HPC Optistruct 2020.1

Christian Fritz_22258
Christian Fritz_22258 New Altair Community Member
edited February 2021 in Community Q&A

I try to run a parallel simulation of optistruct on an linux cluster:

 

28-way Haswell-EP nodes with Infiniband FDR14 interconnect and 2 hardware threads per physical core

I try to start a simulation on 3 nodes with 28 cores each. Our System Administrator uses SLURM and SBATCH. Therefore I wrote an sbatch script:

#!/bin/bash
#SBATCH -J Phantom
#SBATCH -o ./%x.%j.%N.out
#SBATCH -D ./
#SBATCH --get-user-env
#SBATCH --clusters=cm2
#SBATCH --partition=cm2_std
#SBATCH --qos=cm2_std
#SBATCH --nodes=3
#SBATCH --ntasks-per-node=28
#SBATCH --mail-type=end
#SBATCH --export=NONE
#SBATCH --time=8:00:00

module load slurm_setup

export LD_LIBRARY_PATH=$LD_LIBRARY_PATH:$HOME/2018/altair/hwsolvers/common/bin/linux64/

mpiexec -n $SLURM_NTASKS ~/2020/altair/hwsolvers/optistruct/bin/linux64/optistruct_2020.1_linux64_impi ./Phantom_v2.fem -ddmmode

Which starts optistruct as a solver, but stops working with an error message saying:


===================================================================================
=   BAD TERMINATION OF ONE OF YOUR APPLICATION PROCESSES
=   RANK 28 PID 51302 RUNNING AT i22r04c03s07
=   KILLED BY SIGNAL: 9 (Killed)
===================================================================================

and so on.

Does anybody know where my source of error is? Or which problems can be faced?

Many thanks in advance

Christian

Answers

  • Q.Nguyen-Dai
    Q.Nguyen-Dai Altair Community Member
    edited February 2021

    Within your script I see "2018" and "2020",...etc Do you mixte two different version of Optistruct?
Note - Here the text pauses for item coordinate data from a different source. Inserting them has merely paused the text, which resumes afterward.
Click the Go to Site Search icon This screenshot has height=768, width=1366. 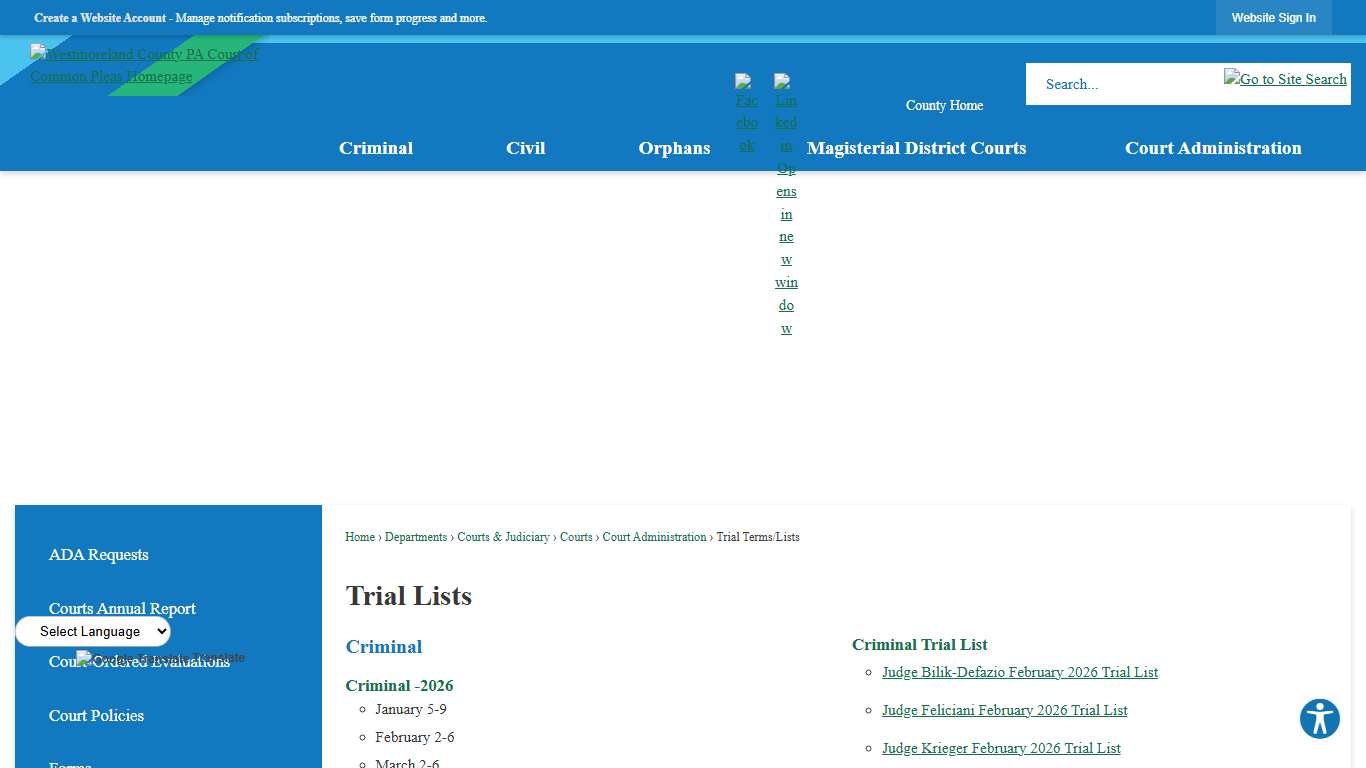(x=1285, y=79)

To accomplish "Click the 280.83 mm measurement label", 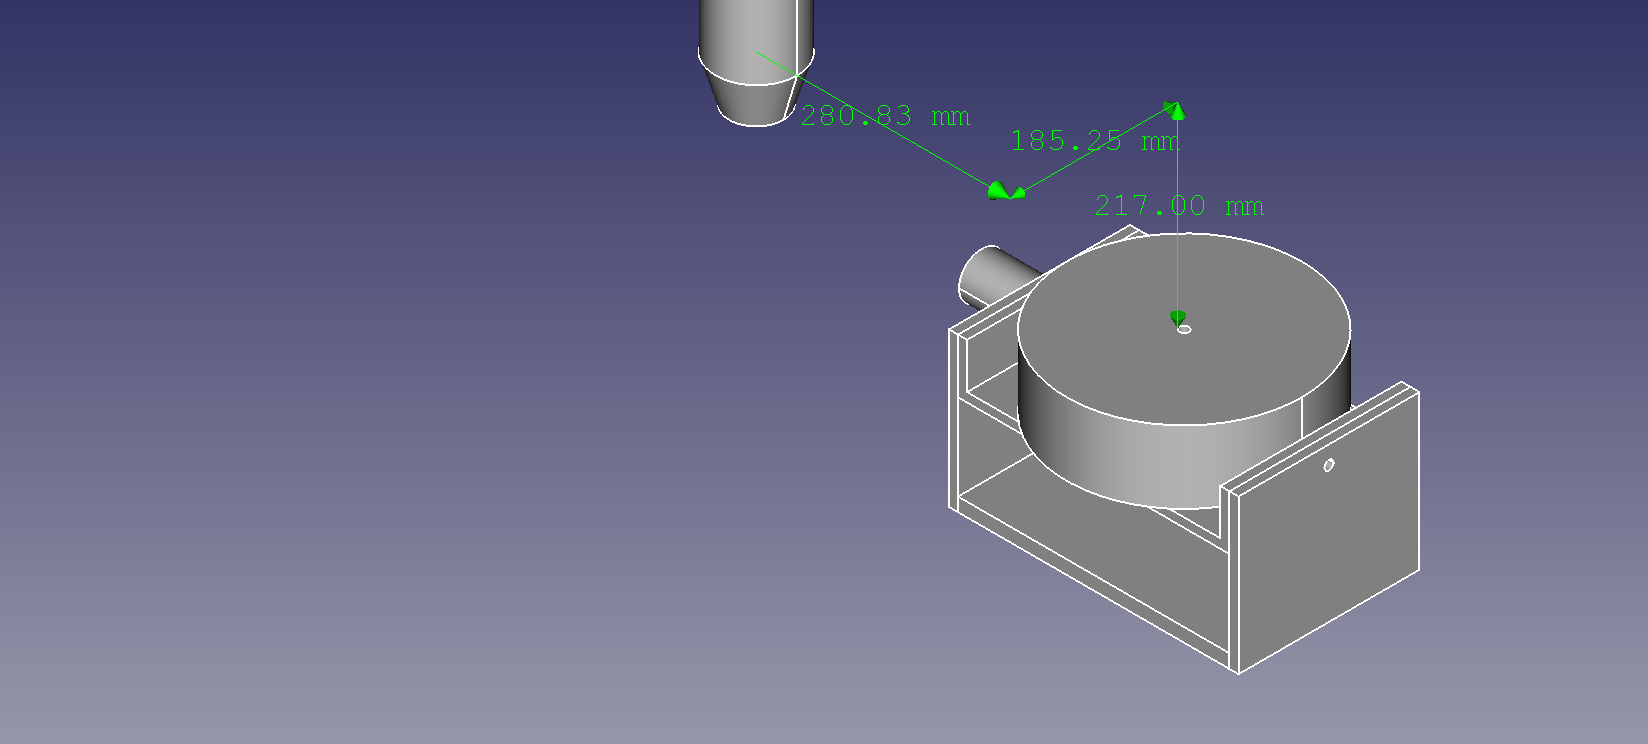I will 884,116.
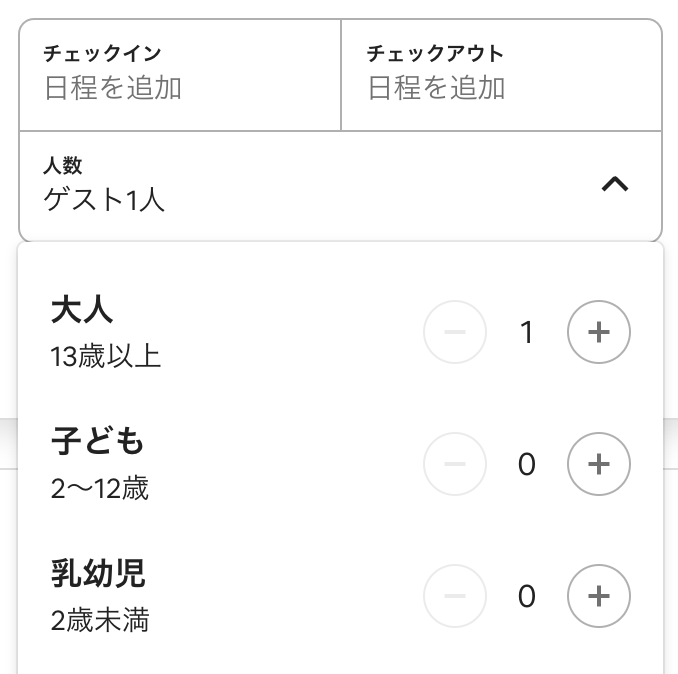Select the 子ども count value 0

[527, 464]
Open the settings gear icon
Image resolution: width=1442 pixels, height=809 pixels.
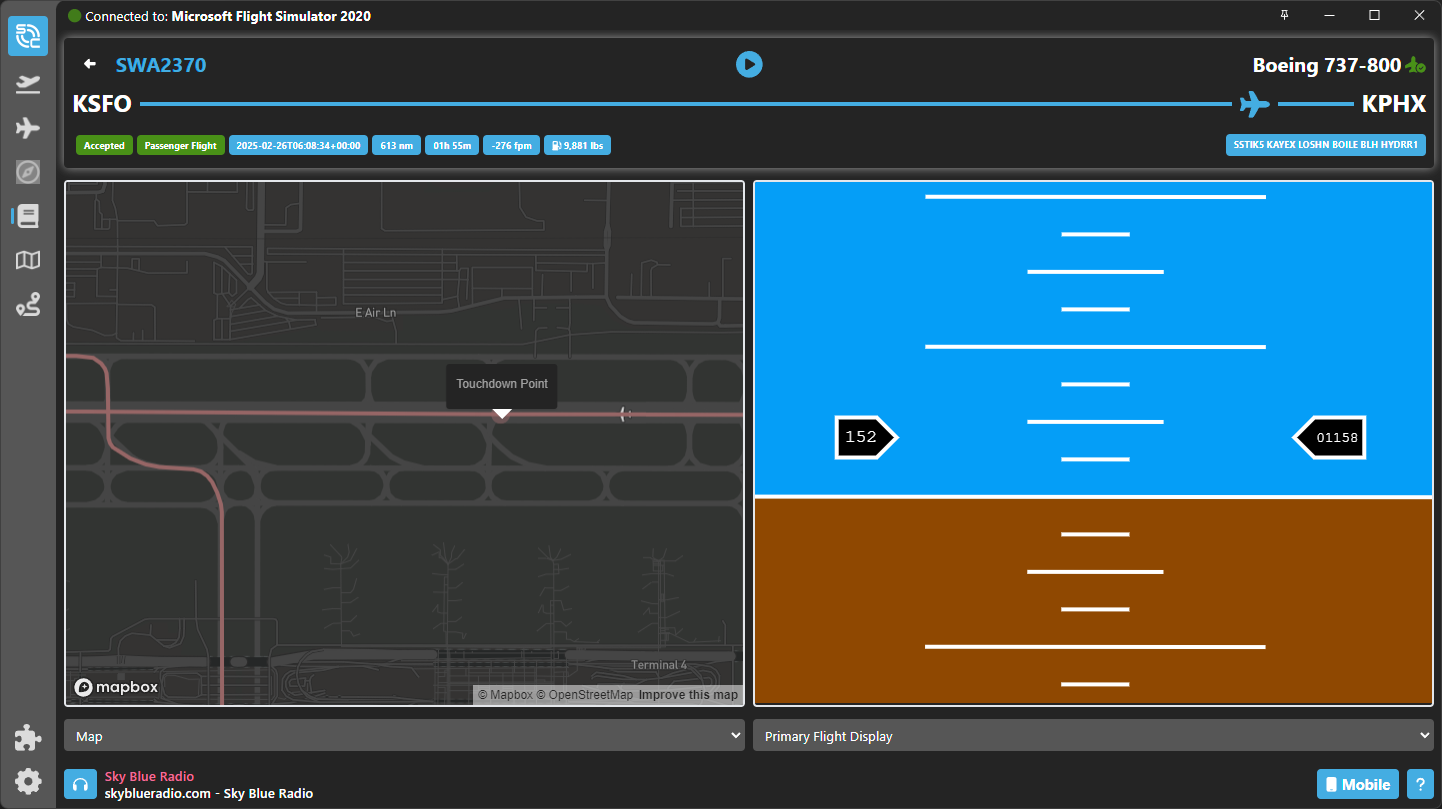pyautogui.click(x=28, y=781)
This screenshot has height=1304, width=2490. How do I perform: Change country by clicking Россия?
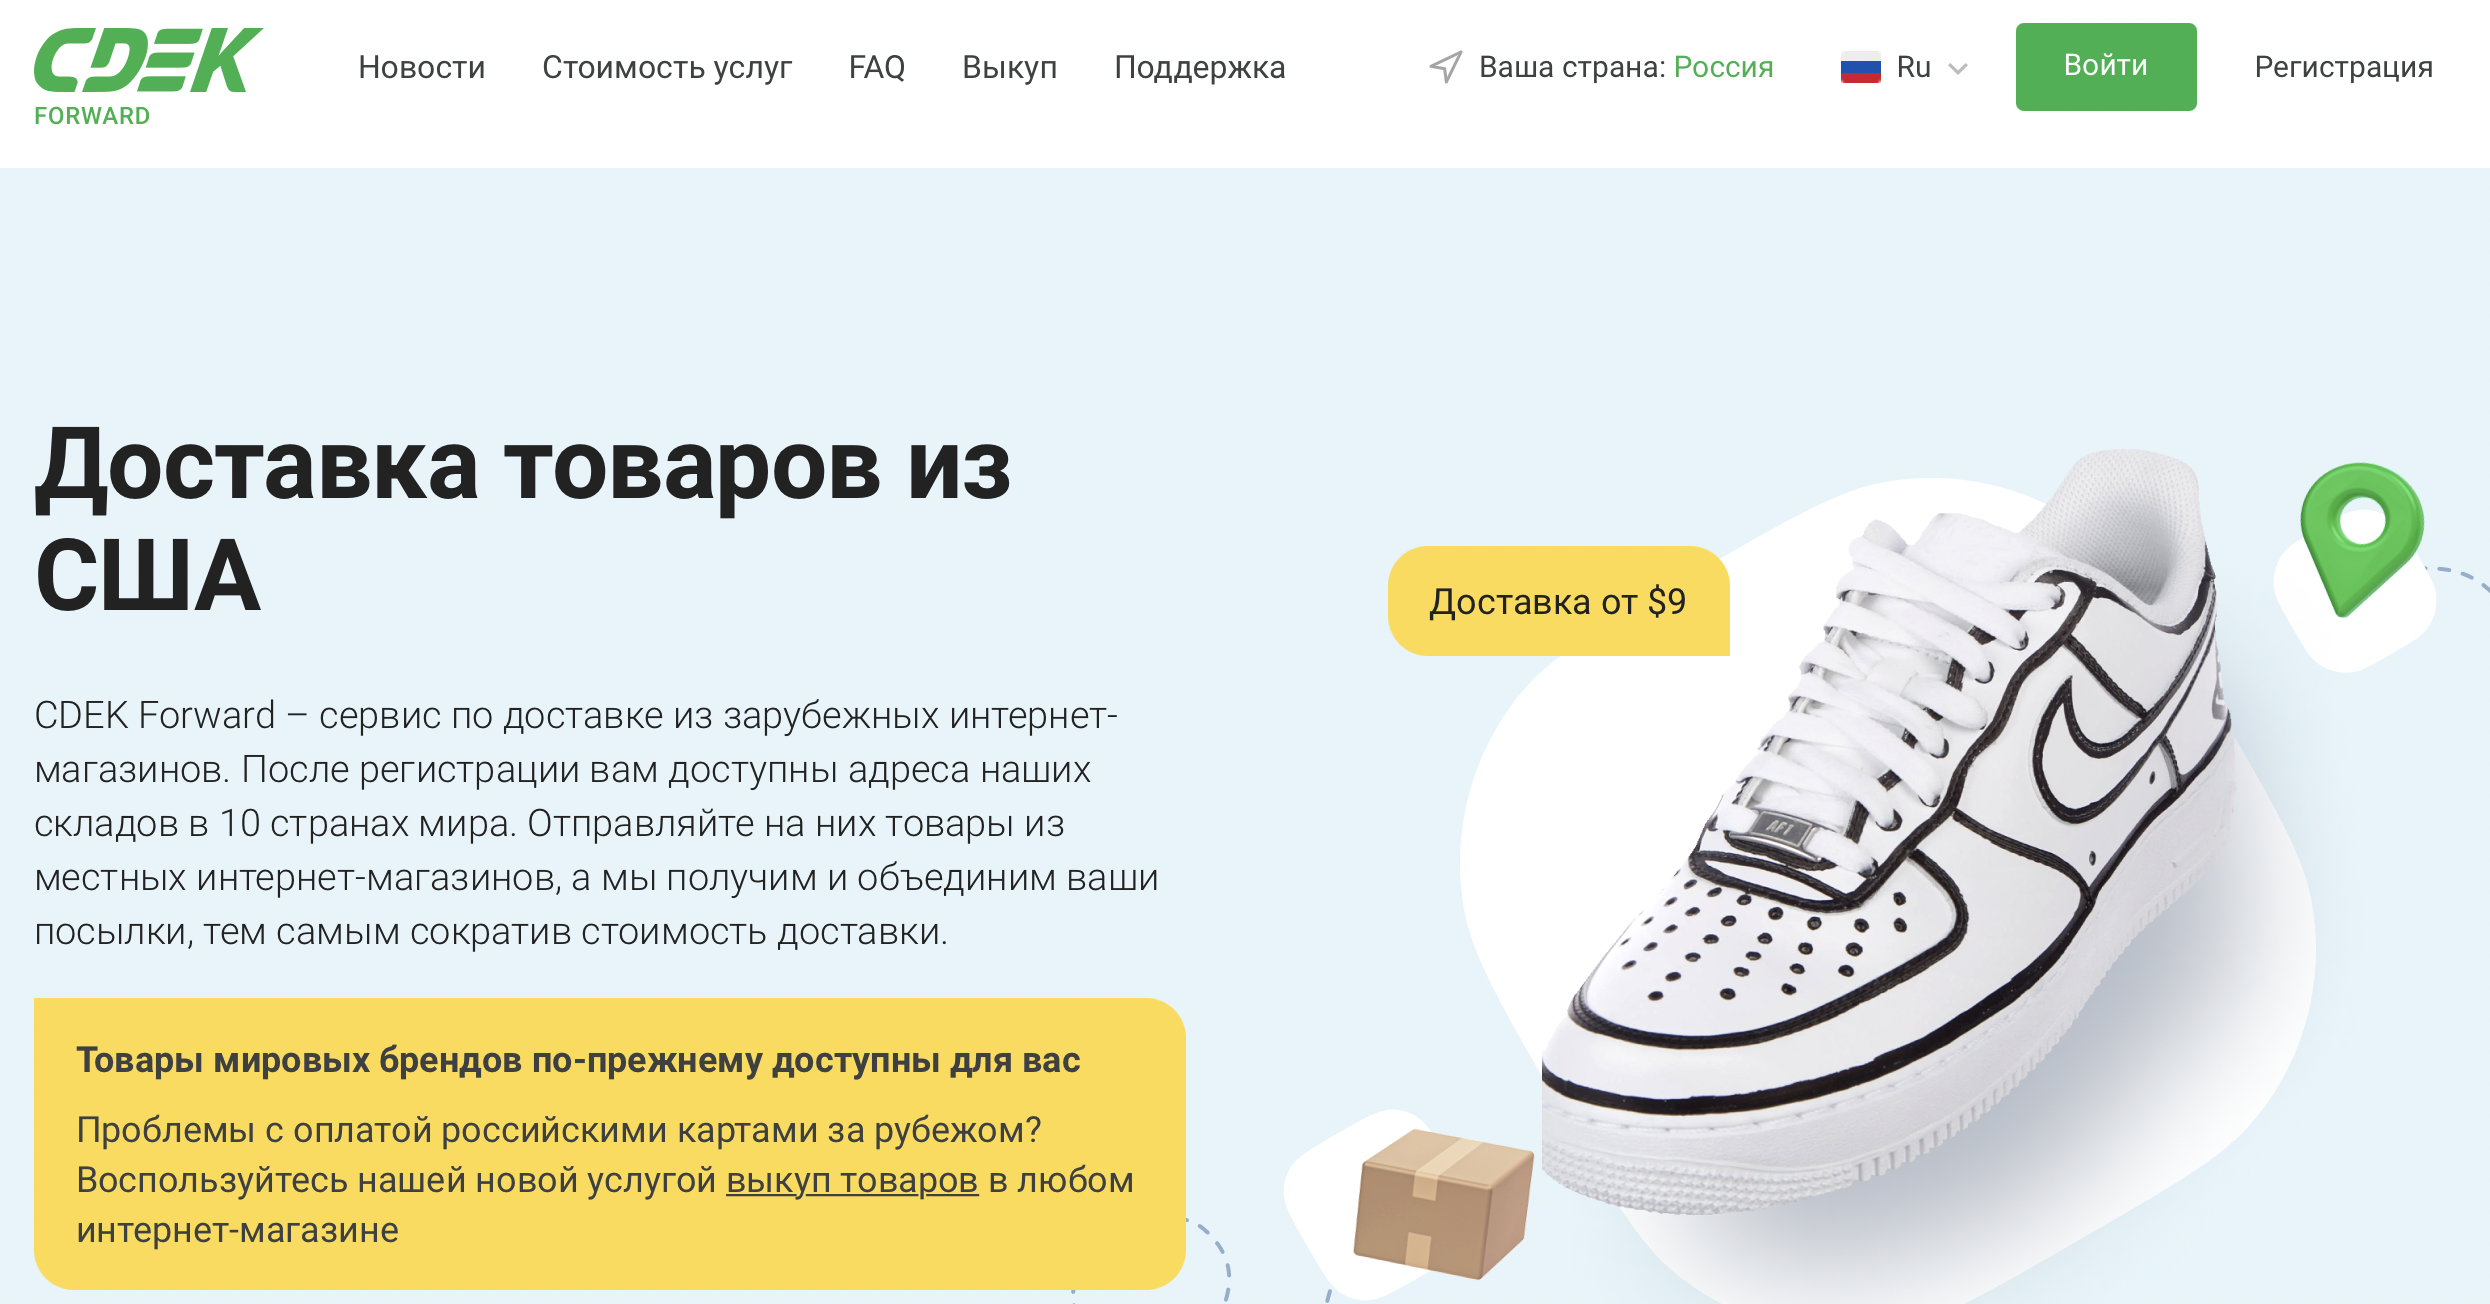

    The executable "mpiexec" from your command comes from Altair installation ?

    At your place, I would like to test the mode SMP on only node (-cpu 10 for example)

  • Christian Fritz_22258
    Christian Fritz_22258 New Altair Community Member
    edited February 2021

    Hi thanks for your answer,

    The mpiexec uses the mpi installation on the linux cluster. I think this is needed, because the Linux Cluster is running a SLURM BATCH. The 2020 was a typo. There is also an older installation, but it should just use the 2020 version.

    The serial run is working but no parallelization possible so far :(.

     

    Thanks in advance,

    Christian

  • Q.Nguyen-Dai
    Q.Nguyen-Dai Altair Community Member
    edited February 2021

    Some time you can use "external" MPI (with their mpirun), but some time you have to use "internal" MPI which is shipped with software.

    SMP is also one parallel technology on several core of same cpu or same node.

    In Altair's doc I see some example with script, not executable in your script. Maybe try it?